● **Instruction**:
Copy out the listing from the line with "Click the refresh collection metadata icon" to the end, including both ends, and leave out the pictures.

= = = = = = =

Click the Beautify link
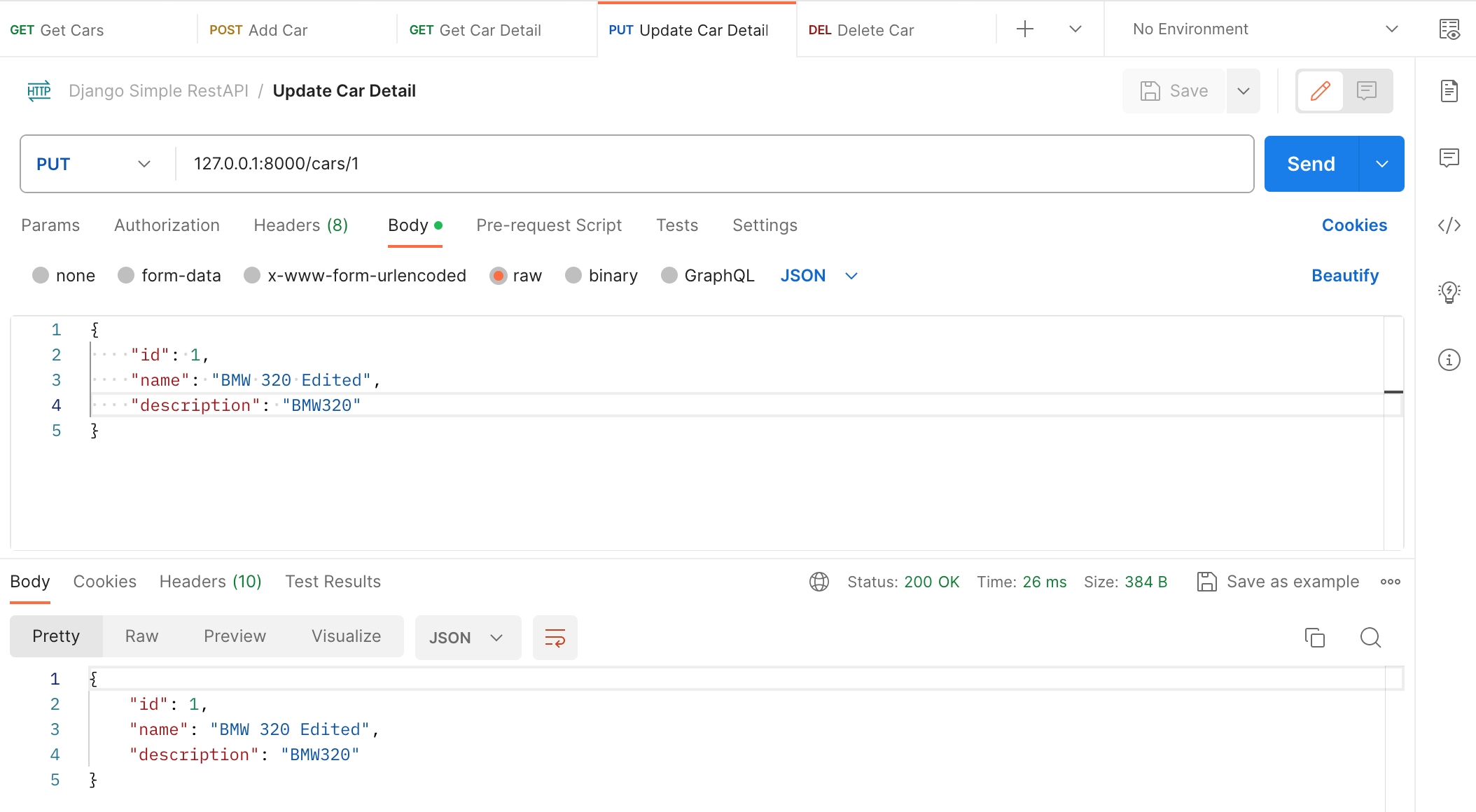The height and width of the screenshot is (812, 1476). pos(1344,276)
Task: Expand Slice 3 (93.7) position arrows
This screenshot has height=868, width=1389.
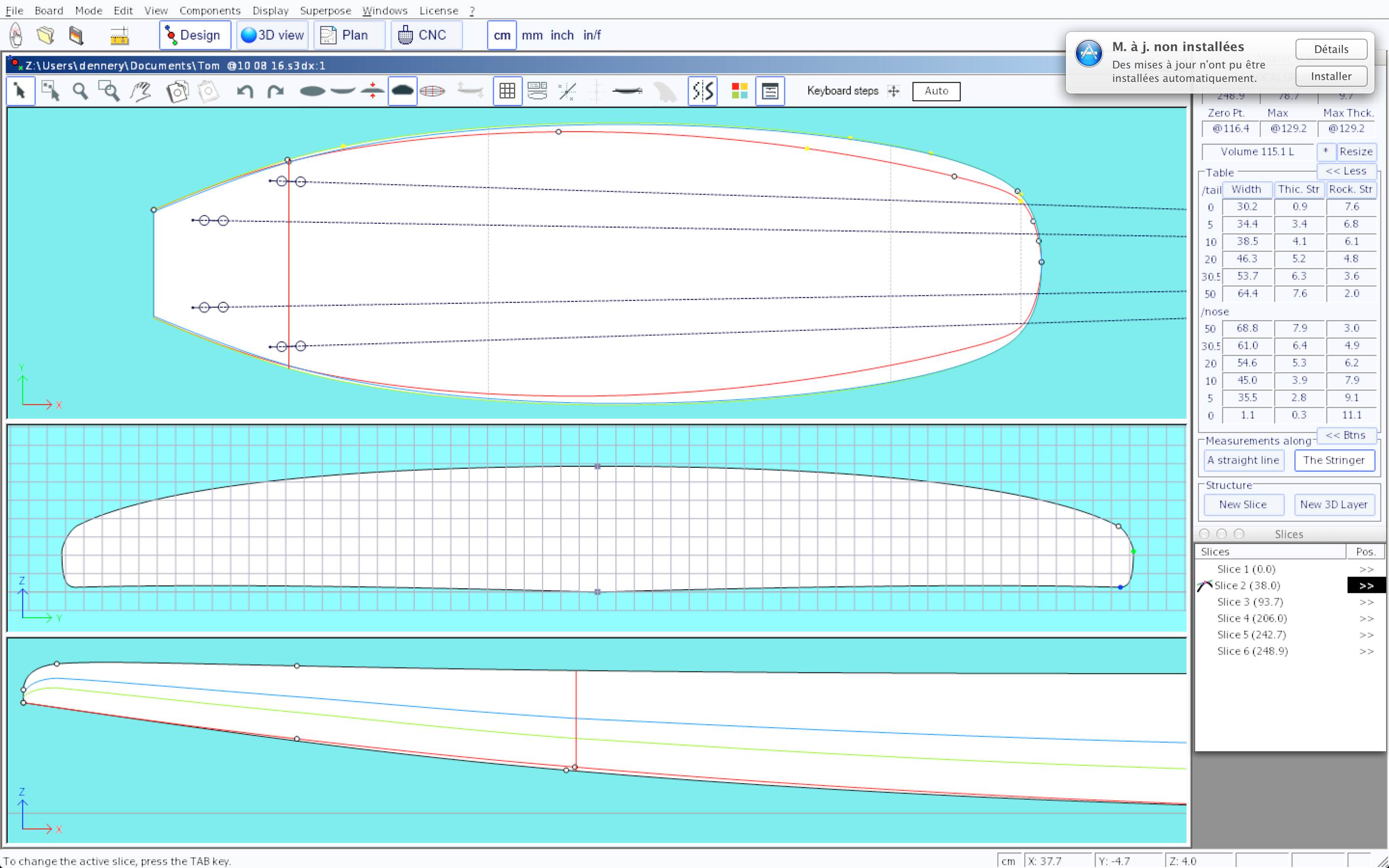Action: pyautogui.click(x=1366, y=602)
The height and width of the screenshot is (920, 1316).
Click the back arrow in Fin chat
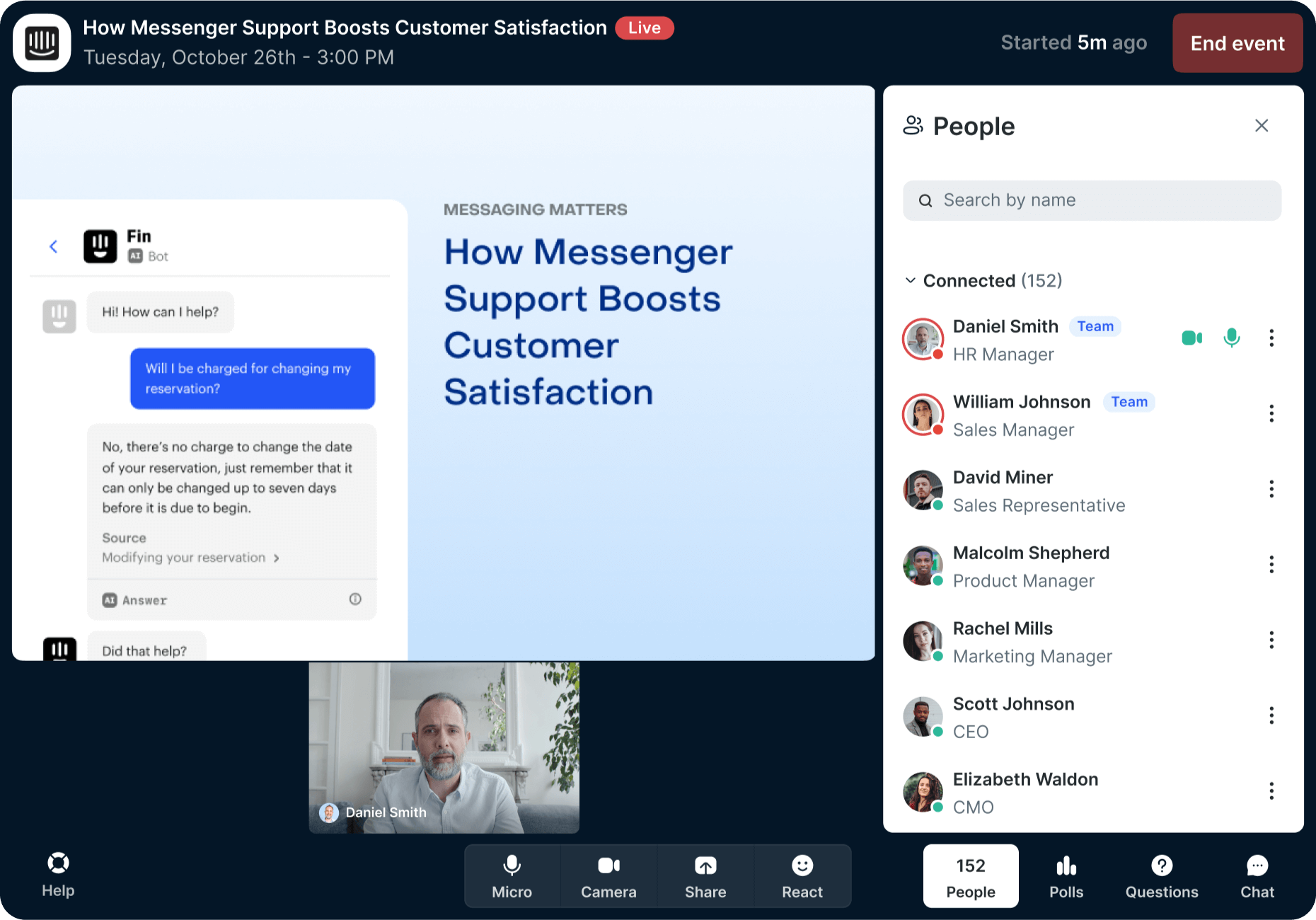click(x=54, y=246)
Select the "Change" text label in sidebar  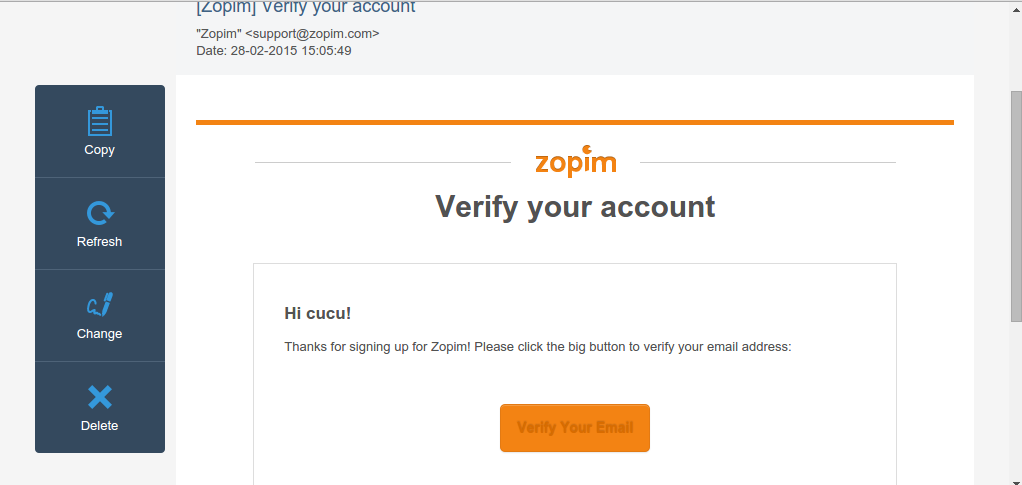tap(99, 334)
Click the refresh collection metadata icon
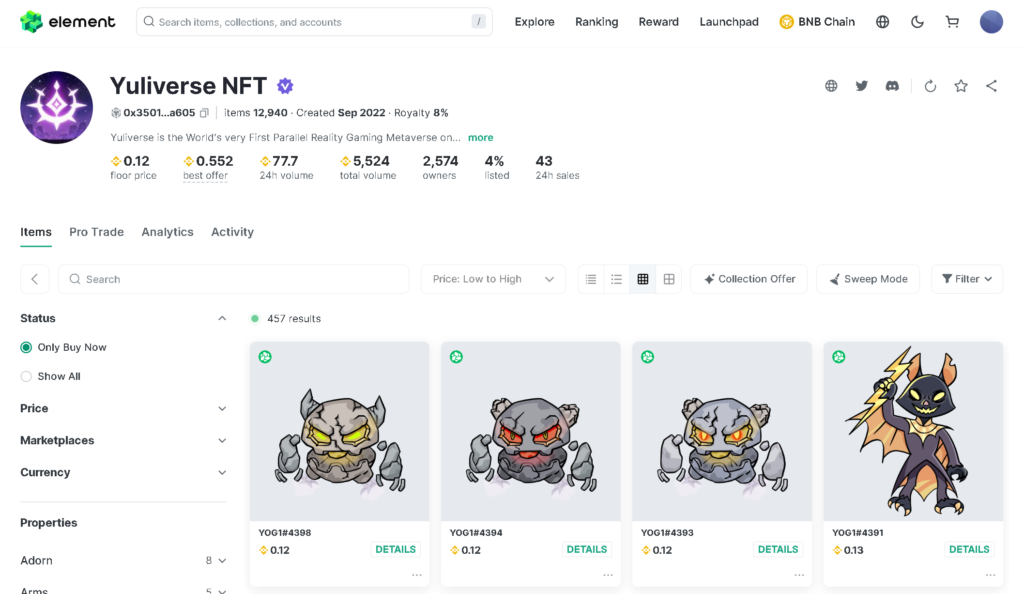The width and height of the screenshot is (1024, 594). click(930, 86)
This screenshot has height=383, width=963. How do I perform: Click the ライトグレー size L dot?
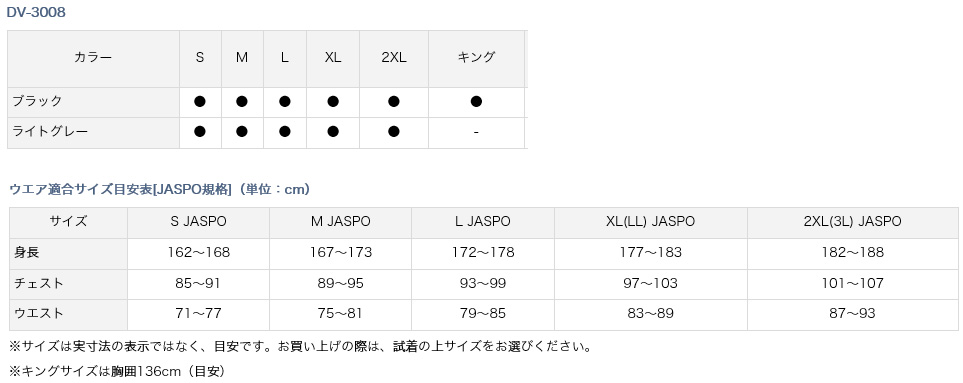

= = = = = = =

● **Written reply**:
Click the refresh collection metadata icon
The width and height of the screenshot is (1024, 594). click(930, 86)
This screenshot has height=383, width=963. How do I perform: Click the ライトグレー size L dot?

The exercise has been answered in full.